浦和レッズが5試合目にして得た今季初勝利で、気持ちは前向きだ。過密日程も一段落、ほとんどの選手が戻ってきて、落ち着いて準備ができた1週間だという。リカルド・ロドリゲス監督が目指す「完全なチーム」に向けて、改めてスタートを切った。

上写真=リカルド・ロドリゲス監督は鳥栖戦へ「押し込んだところでのプレーを確認した」という(写真◎J.LEAGUE)

「ここから連勝したいと思います」

 浦和レッズが初勝利までに5試合もかかるというのは、少し意外だった。それでもリカルド・ロドリゲス監督の表情は明るい。

「これまでも11人対11人の状況では、相手にダメージを与えながら上回り、相手より勝利に近い状態でプレーできていたと思います。そこが、内容で上回られる試合もあった去年とは違うところです。試合を見ていても感じることですし、スタッツを見ても相手より良い数値を残しています」

 ピッチでの感覚とデータが寄り添うように、内容が悪くはないことを証明している。

「退場者が出て出場停止の選手がいたり、ケガ人がいて、選手が少ない中で戦ったことを考えて総括すると、ポジティブに感じています。メンバーが揃ってきたので、ここから連勝したいと思います」

 1勝1分け3敗で、順位表の上では7位だが、多くのクラブが3試合のみの消化だから、落ち着いてもいられない。それでも、湘南ベルマーレから得た初勝利は気持ちを前向きにする。

「(湘南戦は)真剣な姿を見せたゲームで、相手より多くチャンスを作りながら勝った試合で良かったと思います。内容がいいけれど勝利できないときは、ストレスになったり迷いにつながったり自信の低下を招いたりすることはありますが、パフォーマンスを結果につなげていけば精神的に良い状態になりますし、自信も取り戻すことができます」

 その先に目指すのは「完全なチーム」だ。

「今後も成長し続けて、攻撃でも守備でも強さを見せながら完全なチームになりたいと思っています。攻守両方ができないと、上を目指すことはできません」

 新加入のMFダヴィド・モーベルグも合流し、ほとんどの選手がトレーニングに参加した1週間。サガン鳥栖とのアウェーゲームに向かう準備にじっくり充てることができたという。

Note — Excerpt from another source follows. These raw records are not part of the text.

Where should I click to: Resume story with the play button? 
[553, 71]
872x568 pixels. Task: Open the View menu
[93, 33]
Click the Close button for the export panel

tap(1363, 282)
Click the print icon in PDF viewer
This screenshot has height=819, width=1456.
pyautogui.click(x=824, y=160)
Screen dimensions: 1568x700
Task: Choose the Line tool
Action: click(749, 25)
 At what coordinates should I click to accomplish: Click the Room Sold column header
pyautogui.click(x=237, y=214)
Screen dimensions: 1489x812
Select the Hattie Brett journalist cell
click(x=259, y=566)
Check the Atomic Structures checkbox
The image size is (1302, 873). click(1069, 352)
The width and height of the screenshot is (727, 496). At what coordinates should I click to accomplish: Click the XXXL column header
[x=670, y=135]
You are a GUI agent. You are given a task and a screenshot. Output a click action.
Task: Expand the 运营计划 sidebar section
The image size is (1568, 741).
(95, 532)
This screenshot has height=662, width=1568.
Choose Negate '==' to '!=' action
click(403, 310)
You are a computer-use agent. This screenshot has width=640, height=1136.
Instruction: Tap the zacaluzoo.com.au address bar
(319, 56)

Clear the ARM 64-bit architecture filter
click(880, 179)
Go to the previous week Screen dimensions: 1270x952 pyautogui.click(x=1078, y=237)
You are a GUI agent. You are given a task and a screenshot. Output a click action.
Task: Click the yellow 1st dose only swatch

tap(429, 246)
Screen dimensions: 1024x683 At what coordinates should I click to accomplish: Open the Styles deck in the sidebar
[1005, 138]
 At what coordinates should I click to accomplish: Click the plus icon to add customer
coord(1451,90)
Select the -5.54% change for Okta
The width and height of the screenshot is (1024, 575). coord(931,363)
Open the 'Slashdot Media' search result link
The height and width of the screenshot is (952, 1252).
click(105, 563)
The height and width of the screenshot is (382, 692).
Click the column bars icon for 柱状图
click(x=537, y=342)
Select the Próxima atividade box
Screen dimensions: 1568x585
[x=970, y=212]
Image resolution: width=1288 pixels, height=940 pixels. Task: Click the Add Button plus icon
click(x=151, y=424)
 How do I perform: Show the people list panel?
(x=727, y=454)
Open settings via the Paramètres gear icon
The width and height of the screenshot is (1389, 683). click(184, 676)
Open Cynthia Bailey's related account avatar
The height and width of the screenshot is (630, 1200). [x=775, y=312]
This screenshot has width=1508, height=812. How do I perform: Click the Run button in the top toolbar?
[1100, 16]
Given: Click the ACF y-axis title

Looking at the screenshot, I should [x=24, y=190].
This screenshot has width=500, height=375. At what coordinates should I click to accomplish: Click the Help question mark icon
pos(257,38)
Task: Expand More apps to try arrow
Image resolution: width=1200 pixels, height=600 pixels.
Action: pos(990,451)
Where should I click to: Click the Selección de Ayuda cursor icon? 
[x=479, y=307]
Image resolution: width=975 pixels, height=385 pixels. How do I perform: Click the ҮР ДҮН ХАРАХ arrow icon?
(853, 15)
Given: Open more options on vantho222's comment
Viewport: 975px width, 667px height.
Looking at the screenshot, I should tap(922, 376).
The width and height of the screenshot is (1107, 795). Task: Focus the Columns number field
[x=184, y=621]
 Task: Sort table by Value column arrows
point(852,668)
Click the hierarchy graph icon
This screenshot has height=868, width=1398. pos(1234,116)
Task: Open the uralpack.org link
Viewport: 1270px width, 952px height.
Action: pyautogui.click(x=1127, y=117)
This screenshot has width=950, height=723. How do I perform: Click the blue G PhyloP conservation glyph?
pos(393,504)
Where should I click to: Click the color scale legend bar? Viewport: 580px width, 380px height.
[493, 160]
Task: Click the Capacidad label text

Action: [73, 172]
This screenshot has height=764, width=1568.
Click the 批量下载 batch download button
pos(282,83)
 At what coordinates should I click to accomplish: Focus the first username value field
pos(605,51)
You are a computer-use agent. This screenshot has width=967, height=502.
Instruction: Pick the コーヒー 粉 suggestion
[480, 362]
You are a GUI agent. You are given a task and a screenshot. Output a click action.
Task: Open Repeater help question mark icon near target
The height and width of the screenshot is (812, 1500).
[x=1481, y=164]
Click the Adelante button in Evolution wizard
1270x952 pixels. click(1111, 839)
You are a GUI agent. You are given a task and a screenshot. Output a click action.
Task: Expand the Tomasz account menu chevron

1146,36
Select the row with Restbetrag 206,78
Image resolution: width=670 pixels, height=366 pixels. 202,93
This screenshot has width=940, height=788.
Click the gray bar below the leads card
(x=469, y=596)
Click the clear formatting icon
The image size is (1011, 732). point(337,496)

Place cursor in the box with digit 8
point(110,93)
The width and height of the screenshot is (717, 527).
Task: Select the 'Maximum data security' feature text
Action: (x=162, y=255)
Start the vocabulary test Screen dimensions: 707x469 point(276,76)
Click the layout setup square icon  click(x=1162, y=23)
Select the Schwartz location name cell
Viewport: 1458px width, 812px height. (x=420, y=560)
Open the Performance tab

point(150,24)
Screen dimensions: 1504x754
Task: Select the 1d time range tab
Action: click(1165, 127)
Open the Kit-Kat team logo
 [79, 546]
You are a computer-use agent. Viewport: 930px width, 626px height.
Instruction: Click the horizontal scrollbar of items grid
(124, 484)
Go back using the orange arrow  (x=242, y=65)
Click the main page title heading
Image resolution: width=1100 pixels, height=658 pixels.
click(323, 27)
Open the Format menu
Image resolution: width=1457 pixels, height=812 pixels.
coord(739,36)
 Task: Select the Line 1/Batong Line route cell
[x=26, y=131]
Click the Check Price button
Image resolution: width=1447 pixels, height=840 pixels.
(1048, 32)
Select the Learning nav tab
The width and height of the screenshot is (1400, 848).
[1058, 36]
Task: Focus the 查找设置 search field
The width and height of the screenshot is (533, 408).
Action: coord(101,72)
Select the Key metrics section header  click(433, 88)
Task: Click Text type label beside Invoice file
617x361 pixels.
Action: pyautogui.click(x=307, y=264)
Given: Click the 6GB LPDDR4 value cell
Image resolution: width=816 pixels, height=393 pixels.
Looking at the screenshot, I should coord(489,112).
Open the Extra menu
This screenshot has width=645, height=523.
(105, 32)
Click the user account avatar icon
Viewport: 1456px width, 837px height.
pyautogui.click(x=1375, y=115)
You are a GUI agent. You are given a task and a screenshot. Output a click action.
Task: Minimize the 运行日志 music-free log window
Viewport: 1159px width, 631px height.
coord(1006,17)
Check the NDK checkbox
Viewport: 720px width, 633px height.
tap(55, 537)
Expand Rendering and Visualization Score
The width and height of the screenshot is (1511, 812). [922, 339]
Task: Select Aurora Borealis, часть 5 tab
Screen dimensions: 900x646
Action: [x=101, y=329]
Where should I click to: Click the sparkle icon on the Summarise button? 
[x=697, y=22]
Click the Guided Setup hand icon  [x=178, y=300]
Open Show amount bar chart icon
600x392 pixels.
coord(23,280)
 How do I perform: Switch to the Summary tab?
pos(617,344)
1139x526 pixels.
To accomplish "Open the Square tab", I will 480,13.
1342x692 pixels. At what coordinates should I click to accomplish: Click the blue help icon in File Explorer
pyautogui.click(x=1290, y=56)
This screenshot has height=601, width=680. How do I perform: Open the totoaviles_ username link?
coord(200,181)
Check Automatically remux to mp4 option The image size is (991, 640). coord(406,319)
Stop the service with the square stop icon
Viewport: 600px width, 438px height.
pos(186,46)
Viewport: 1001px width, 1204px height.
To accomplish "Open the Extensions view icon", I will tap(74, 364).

「J1で優勝したいなら、アウェーでいい内容のゲームをしながら勝利につなげることが必要です。去年はアウェーでの勝ち点が少なかったので、安定性が欠けていたのかもしれない」

 2021年のアウェーゲームは6勝5分け8敗、1試合平均勝ち点は1.21だった。2017年から振り返ると、1.35、1.23、1.29、1.58と、確かにここ5年で昨季が最も少ない。今年もすでに京都サンガF.C.と川崎フロンターレに敗れている。

 だから、鳥栖戦の持つ意味は大きい。勝利のためには「安定した強さと決定力が必要です」ときっぱり。アウェー初勝利を手にすることができれば、一気にこれまで失った勝ち点を取り戻す勢いが出るはずだ。